Information shown
---*---

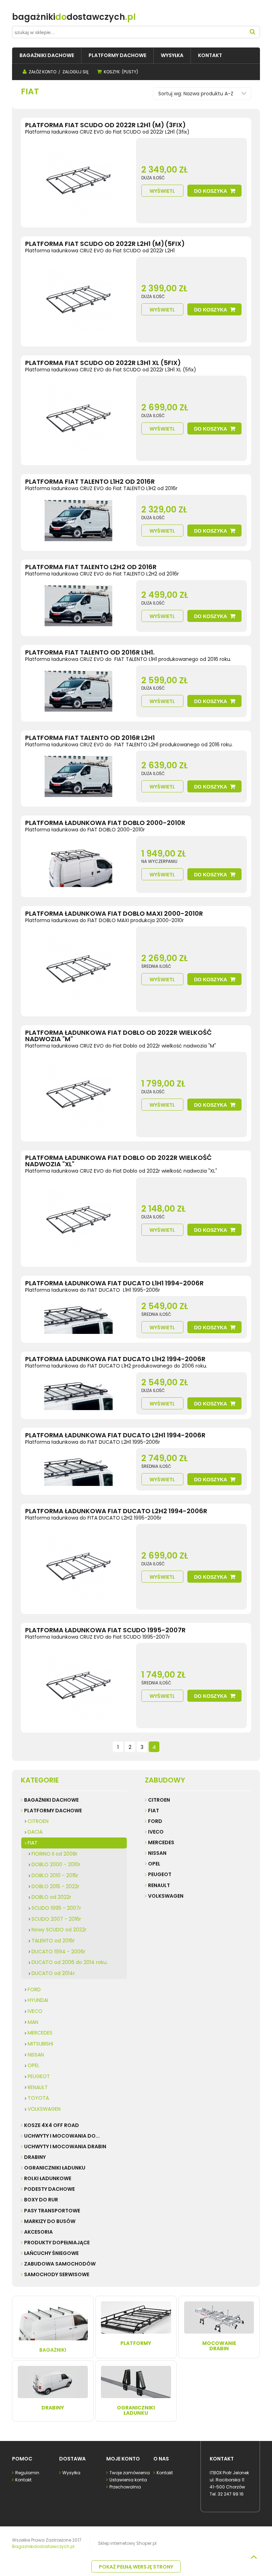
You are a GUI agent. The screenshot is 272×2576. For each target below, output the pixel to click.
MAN (33, 2022)
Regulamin (27, 2473)
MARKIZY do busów (49, 2221)
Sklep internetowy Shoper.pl (127, 2543)
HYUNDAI (38, 2000)
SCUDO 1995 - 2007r (56, 1908)
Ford (155, 1821)
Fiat (153, 1810)
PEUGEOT (39, 2076)
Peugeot (159, 1874)
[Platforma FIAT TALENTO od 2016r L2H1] (78, 776)
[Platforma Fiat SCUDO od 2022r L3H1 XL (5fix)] (78, 418)
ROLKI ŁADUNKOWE (47, 2178)
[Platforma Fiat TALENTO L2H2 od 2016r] (78, 606)
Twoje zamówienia (129, 2473)
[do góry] (253, 2557)
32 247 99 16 (231, 2494)
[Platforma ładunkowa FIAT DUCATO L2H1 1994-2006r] (78, 1469)
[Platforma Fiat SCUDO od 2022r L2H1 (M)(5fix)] (78, 299)
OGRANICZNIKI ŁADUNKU (54, 2167)
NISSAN (36, 2054)
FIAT (33, 1842)
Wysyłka (71, 2473)
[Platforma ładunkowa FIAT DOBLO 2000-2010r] (78, 864)
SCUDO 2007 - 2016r (56, 1919)
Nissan (157, 1853)
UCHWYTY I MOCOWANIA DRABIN (65, 2146)
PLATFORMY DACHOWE (53, 1810)
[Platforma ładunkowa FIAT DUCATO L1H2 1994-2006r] (78, 1393)
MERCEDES (40, 2032)
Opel (154, 1863)
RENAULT (38, 2087)
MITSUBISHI (40, 2043)
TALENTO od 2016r (53, 1940)
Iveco (156, 1831)
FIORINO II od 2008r (55, 1853)
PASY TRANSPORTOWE (52, 2210)
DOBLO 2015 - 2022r (55, 1886)
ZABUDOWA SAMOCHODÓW (60, 2263)
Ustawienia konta (128, 2480)
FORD (34, 1989)
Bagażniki (52, 2349)
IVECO (35, 2011)
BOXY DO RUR (41, 2199)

---*---

Write out the lines above exactly, but only from the one containing "PASY TRANSPORTOWE (52, 2210)" through the last one.

PASY TRANSPORTOWE (52, 2210)
DOBLO 2015 - 2022r (55, 1886)
ZABUDOWA SAMOCHODÓW (60, 2263)
Ustawienia konta (128, 2480)
FORD (34, 1989)
Bagażniki (52, 2349)
IVECO (35, 2011)
BOXY DO RUR (41, 2199)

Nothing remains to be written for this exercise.